### Required work
Repeat everything in the listing below. Keep each line exact.

### Source data
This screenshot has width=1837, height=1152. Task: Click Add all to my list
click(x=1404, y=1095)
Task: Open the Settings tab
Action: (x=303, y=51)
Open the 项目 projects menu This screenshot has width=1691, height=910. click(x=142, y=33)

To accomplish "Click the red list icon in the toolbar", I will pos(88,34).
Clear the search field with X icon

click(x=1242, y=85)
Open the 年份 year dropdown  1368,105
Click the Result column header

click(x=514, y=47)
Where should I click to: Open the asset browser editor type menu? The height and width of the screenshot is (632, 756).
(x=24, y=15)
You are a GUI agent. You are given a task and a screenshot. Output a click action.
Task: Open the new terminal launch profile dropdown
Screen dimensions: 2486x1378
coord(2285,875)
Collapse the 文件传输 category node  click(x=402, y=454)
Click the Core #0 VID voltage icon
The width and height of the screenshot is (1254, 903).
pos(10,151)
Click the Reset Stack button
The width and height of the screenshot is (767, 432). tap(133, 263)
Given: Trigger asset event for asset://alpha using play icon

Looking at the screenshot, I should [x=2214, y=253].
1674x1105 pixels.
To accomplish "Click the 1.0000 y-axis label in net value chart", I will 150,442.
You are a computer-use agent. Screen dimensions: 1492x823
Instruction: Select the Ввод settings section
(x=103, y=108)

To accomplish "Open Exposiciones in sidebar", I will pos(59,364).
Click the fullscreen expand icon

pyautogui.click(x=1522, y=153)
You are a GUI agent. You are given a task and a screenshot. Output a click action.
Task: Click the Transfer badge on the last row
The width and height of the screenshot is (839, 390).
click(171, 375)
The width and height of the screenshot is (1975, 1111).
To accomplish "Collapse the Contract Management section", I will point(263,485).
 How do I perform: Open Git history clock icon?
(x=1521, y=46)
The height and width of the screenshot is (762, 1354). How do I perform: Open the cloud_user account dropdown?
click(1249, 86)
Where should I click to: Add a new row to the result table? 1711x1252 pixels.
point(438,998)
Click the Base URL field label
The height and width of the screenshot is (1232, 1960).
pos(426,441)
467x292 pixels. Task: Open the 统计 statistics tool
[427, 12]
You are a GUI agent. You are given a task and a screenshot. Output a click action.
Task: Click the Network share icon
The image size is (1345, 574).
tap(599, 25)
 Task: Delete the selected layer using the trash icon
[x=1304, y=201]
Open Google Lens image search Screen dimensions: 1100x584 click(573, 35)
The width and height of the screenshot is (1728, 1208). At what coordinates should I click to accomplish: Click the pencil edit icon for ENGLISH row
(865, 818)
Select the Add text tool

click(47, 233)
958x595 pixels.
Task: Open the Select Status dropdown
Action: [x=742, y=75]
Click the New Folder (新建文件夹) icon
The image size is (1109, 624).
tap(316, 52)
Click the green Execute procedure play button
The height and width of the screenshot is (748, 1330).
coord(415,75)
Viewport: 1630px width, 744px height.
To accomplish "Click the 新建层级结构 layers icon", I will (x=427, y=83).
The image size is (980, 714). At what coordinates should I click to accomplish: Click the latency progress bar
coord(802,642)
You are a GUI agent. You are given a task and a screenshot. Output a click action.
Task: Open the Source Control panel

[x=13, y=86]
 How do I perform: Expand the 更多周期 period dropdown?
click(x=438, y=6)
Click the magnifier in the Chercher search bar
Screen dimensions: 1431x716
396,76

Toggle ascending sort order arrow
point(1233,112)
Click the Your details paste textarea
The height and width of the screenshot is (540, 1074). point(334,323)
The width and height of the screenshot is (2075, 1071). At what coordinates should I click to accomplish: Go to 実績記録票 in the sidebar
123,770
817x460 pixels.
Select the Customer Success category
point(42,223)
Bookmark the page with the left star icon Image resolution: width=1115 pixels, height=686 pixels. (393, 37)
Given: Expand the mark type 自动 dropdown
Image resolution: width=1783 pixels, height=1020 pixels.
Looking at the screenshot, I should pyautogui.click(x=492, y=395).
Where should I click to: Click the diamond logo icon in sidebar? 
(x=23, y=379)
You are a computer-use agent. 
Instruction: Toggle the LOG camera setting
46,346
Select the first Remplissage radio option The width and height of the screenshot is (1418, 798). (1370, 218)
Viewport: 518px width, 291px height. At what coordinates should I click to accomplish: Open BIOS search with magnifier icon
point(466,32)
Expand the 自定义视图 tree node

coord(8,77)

### Solution for this exercise
This screenshot has width=1837, height=1152. Task: Click Add all to my list
click(x=1404, y=1095)
Task: Open the Settings tab
Action: (x=303, y=51)
Open the 项目 projects menu This screenshot has width=1691, height=910. click(x=142, y=33)

To accomplish "Click the red list icon in the toolbar", I will pos(88,34).
Clear the search field with X icon

click(x=1242, y=85)
Open the 年份 year dropdown  1368,105
Click the Result column header

click(x=514, y=47)
Where should I click to: Open the asset browser editor type menu? The height and width of the screenshot is (632, 756).
(x=24, y=15)
You are a GUI agent. You are given a task and a screenshot. Output a click action.
Task: Open the new terminal launch profile dropdown
Screen dimensions: 2486x1378
coord(2285,875)
Collapse the 文件传输 category node  click(x=402, y=454)
Click the Core #0 VID voltage icon
The width and height of the screenshot is (1254, 903).
pos(10,151)
Click the Reset Stack button
The width and height of the screenshot is (767, 432). tap(133, 263)
Given: Trigger asset event for asset://alpha using play icon

Looking at the screenshot, I should [x=2214, y=253].
1674x1105 pixels.
To accomplish "Click the 1.0000 y-axis label in net value chart", I will 150,442.
You are a computer-use agent. Screen dimensions: 1492x823
Instruction: Select the Ввод settings section
(x=103, y=108)

To accomplish "Open Exposiciones in sidebar", I will pos(59,364).
Click the fullscreen expand icon

pyautogui.click(x=1522, y=153)
You are a GUI agent. You are given a task and a screenshot. Output a click action.
Task: Click the Transfer badge on the last row
The width and height of the screenshot is (839, 390).
click(171, 375)
The width and height of the screenshot is (1975, 1111).
To accomplish "Collapse the Contract Management section", I will point(263,485).
 How do I perform: Open Git history clock icon?
(x=1521, y=46)
The height and width of the screenshot is (762, 1354). How do I perform: Open the cloud_user account dropdown?
click(1249, 86)
Where should I click to: Add a new row to the result table? 1711x1252 pixels.
point(438,998)
Click the Base URL field label
The height and width of the screenshot is (1232, 1960).
pos(426,441)
467x292 pixels. Task: Open the 统计 statistics tool
[427, 12]
You are a GUI agent. You are given a task and a screenshot. Output a click action.
Task: Click the Network share icon
The image size is (1345, 574).
tap(599, 25)
 Task: Delete the selected layer using the trash icon
[x=1304, y=201]
Open Google Lens image search Screen dimensions: 1100x584 click(573, 35)
The width and height of the screenshot is (1728, 1208). At what coordinates should I click to accomplish: Click the pencil edit icon for ENGLISH row
(865, 818)
Select the Add text tool

click(47, 233)
958x595 pixels.
Task: Open the Select Status dropdown
Action: [x=742, y=75]
Click the New Folder (新建文件夹) icon
The image size is (1109, 624).
tap(316, 52)
Click the green Execute procedure play button
The height and width of the screenshot is (748, 1330).
coord(415,75)
Viewport: 1630px width, 744px height.
To accomplish "Click the 新建层级结构 layers icon", I will (x=427, y=83).
The image size is (980, 714). At what coordinates should I click to accomplish: Click the latency progress bar
coord(802,642)
You are a GUI agent. You are given a task and a screenshot. Output a click action.
Task: Open the Source Control panel

[x=13, y=86]
 How do I perform: Expand the 更多周期 period dropdown?
click(x=438, y=6)
Click the magnifier in the Chercher search bar
Screen dimensions: 1431x716
396,76

Toggle ascending sort order arrow
point(1233,112)
Click the Your details paste textarea
The height and width of the screenshot is (540, 1074). point(334,323)
The width and height of the screenshot is (2075, 1071). At what coordinates should I click to accomplish: Go to 実績記録票 in the sidebar
123,770
817x460 pixels.
Select the Customer Success category
point(42,223)
Bookmark the page with the left star icon Image resolution: width=1115 pixels, height=686 pixels. (393, 37)
Given: Expand the mark type 自动 dropdown
Image resolution: width=1783 pixels, height=1020 pixels.
Looking at the screenshot, I should pyautogui.click(x=492, y=395).
Where should I click to: Click the diamond logo icon in sidebar? 
(x=23, y=379)
You are a computer-use agent. 
Instruction: Toggle the LOG camera setting
46,346
Select the first Remplissage radio option The width and height of the screenshot is (1418, 798). (1370, 218)
Viewport: 518px width, 291px height. At what coordinates should I click to accomplish: Open BIOS search with magnifier icon
point(466,32)
Expand the 自定义视图 tree node

coord(8,77)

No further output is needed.